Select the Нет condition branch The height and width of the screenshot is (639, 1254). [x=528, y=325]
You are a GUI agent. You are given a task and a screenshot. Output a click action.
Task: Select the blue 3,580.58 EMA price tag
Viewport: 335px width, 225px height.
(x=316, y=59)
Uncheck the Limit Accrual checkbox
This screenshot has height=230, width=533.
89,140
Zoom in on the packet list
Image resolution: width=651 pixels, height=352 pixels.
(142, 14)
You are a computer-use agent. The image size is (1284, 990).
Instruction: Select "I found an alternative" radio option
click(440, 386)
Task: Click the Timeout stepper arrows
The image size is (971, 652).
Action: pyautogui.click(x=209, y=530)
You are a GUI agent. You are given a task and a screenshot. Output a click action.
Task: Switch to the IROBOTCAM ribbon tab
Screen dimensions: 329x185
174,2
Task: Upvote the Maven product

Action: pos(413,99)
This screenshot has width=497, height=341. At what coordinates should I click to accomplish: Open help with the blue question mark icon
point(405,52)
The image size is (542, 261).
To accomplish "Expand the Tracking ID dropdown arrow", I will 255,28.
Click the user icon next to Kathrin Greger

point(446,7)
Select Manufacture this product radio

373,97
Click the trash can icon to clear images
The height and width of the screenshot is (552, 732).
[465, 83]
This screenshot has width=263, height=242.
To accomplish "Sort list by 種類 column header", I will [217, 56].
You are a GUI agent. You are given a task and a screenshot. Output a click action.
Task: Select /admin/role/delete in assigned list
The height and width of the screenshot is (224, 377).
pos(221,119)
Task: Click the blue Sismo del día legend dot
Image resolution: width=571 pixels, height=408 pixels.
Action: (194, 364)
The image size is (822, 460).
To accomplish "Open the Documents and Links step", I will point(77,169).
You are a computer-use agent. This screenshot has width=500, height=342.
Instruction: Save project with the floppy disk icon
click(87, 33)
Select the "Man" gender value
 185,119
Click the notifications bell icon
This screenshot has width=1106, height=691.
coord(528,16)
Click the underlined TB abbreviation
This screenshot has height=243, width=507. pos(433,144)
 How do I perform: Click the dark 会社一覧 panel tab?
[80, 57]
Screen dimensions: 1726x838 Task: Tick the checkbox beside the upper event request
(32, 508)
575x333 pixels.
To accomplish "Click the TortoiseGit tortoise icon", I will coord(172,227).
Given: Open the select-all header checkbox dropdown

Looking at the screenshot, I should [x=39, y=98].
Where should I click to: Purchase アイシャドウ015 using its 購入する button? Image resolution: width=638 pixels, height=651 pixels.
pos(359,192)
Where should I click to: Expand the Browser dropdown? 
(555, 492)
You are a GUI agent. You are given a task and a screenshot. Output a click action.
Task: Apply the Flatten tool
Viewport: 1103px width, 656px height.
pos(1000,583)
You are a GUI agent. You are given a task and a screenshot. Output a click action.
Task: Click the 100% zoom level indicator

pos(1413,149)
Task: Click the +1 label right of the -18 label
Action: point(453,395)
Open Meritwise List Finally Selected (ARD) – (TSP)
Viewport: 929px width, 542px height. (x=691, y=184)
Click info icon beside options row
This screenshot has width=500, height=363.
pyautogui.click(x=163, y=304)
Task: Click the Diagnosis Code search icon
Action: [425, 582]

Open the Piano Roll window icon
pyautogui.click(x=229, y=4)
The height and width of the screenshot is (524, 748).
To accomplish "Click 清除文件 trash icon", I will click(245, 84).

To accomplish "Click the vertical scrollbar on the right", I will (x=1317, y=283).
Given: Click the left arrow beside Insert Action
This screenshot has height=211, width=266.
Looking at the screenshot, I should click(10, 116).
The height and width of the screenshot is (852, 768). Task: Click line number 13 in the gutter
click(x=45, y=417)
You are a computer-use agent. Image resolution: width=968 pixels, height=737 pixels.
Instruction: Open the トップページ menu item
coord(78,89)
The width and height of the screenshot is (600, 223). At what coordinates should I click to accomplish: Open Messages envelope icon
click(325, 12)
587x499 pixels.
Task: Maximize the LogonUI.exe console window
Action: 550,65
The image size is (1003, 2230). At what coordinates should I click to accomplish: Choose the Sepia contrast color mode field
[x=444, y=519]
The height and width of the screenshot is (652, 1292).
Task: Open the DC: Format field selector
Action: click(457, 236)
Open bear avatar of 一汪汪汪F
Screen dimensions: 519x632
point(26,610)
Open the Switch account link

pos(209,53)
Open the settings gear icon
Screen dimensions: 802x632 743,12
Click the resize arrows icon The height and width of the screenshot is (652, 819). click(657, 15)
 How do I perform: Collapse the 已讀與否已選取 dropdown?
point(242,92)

■ ■ ■

__TASK PROMPT__. Every single line of the listing must be retyped exactly.

__RESPONSE AREA__.
Select the Нет condition branch The height and width of the screenshot is (639, 1254). [x=528, y=325]
You are a GUI agent. You are given a task and a screenshot. Output a click action.
Task: Select the blue 3,580.58 EMA price tag
Viewport: 335px width, 225px height.
(x=316, y=59)
Uncheck the Limit Accrual checkbox
This screenshot has height=230, width=533.
89,140
Zoom in on the packet list
Image resolution: width=651 pixels, height=352 pixels.
(142, 14)
You are a computer-use agent. The image size is (1284, 990).
Instruction: Select "I found an alternative" radio option
click(440, 386)
Task: Click the Timeout stepper arrows
The image size is (971, 652).
Action: pyautogui.click(x=209, y=530)
You are a GUI agent. You are given a task and a screenshot. Output a click action.
Task: Switch to the IROBOTCAM ribbon tab
Screen dimensions: 329x185
174,2
Task: Upvote the Maven product

Action: pos(413,99)
This screenshot has width=497, height=341. At what coordinates should I click to accomplish: Open help with the blue question mark icon
point(405,52)
The image size is (542, 261).
To accomplish "Expand the Tracking ID dropdown arrow", I will 255,28.
Click the user icon next to Kathrin Greger

point(446,7)
Select Manufacture this product radio

373,97
Click the trash can icon to clear images
The height and width of the screenshot is (552, 732).
[465, 83]
This screenshot has width=263, height=242.
To accomplish "Sort list by 種類 column header", I will [217, 56].
You are a GUI agent. You are given a task and a screenshot. Output a click action.
Task: Select /admin/role/delete in assigned list
The height and width of the screenshot is (224, 377).
pos(221,119)
Task: Click the blue Sismo del día legend dot
Image resolution: width=571 pixels, height=408 pixels.
Action: (194, 364)
The image size is (822, 460).
To accomplish "Open the Documents and Links step", I will point(77,169).
You are a computer-use agent. This screenshot has width=500, height=342.
Instruction: Save project with the floppy disk icon
click(87, 33)
Select the "Man" gender value
 185,119
Click the notifications bell icon
This screenshot has width=1106, height=691.
coord(528,16)
Click the underlined TB abbreviation
This screenshot has height=243, width=507. pos(433,144)
 How do I perform: Click the dark 会社一覧 panel tab?
[80, 57]
Screen dimensions: 1726x838 Task: Tick the checkbox beside the upper event request
(32, 508)
575x333 pixels.
To accomplish "Click the TortoiseGit tortoise icon", I will coord(172,227).
Given: Open the select-all header checkbox dropdown

Looking at the screenshot, I should [x=39, y=98].
Where should I click to: Purchase アイシャドウ015 using its 購入する button? Image resolution: width=638 pixels, height=651 pixels.
pos(359,192)
Where should I click to: Expand the Browser dropdown? 
(555, 492)
You are a GUI agent. You are given a task and a screenshot. Output a click action.
Task: Apply the Flatten tool
Viewport: 1103px width, 656px height.
pos(1000,583)
You are a GUI agent. You are given a task and a screenshot. Output a click action.
Task: Click the 100% zoom level indicator

pos(1413,149)
Task: Click the +1 label right of the -18 label
Action: point(453,395)
Open Meritwise List Finally Selected (ARD) – (TSP)
Viewport: 929px width, 542px height. (x=691, y=184)
Click info icon beside options row
This screenshot has width=500, height=363.
pyautogui.click(x=163, y=304)
Task: Click the Diagnosis Code search icon
Action: [425, 582]

Open the Piano Roll window icon
pyautogui.click(x=229, y=4)
The height and width of the screenshot is (524, 748).
To accomplish "Click 清除文件 trash icon", I will click(245, 84).

To accomplish "Click the vertical scrollbar on the right", I will (x=1317, y=283).
Given: Click the left arrow beside Insert Action
This screenshot has height=211, width=266.
Looking at the screenshot, I should click(10, 116).
The height and width of the screenshot is (852, 768). Task: Click line number 13 in the gutter
click(x=45, y=417)
You are a computer-use agent. Image resolution: width=968 pixels, height=737 pixels.
Instruction: Open the トップページ menu item
coord(78,89)
The width and height of the screenshot is (600, 223). At what coordinates should I click to accomplish: Open Messages envelope icon
click(325, 12)
587x499 pixels.
Task: Maximize the LogonUI.exe console window
Action: 550,65
The image size is (1003, 2230). At what coordinates should I click to accomplish: Choose the Sepia contrast color mode field
[x=444, y=519]
The height and width of the screenshot is (652, 1292).
Task: Open the DC: Format field selector
Action: click(457, 236)
Open bear avatar of 一汪汪汪F
Screen dimensions: 519x632
point(26,610)
Open the Switch account link

pos(209,53)
Open the settings gear icon
Screen dimensions: 802x632 743,12
Click the resize arrows icon The height and width of the screenshot is (652, 819). click(657, 15)
 How do I perform: Collapse the 已讀與否已選取 dropdown?
point(242,92)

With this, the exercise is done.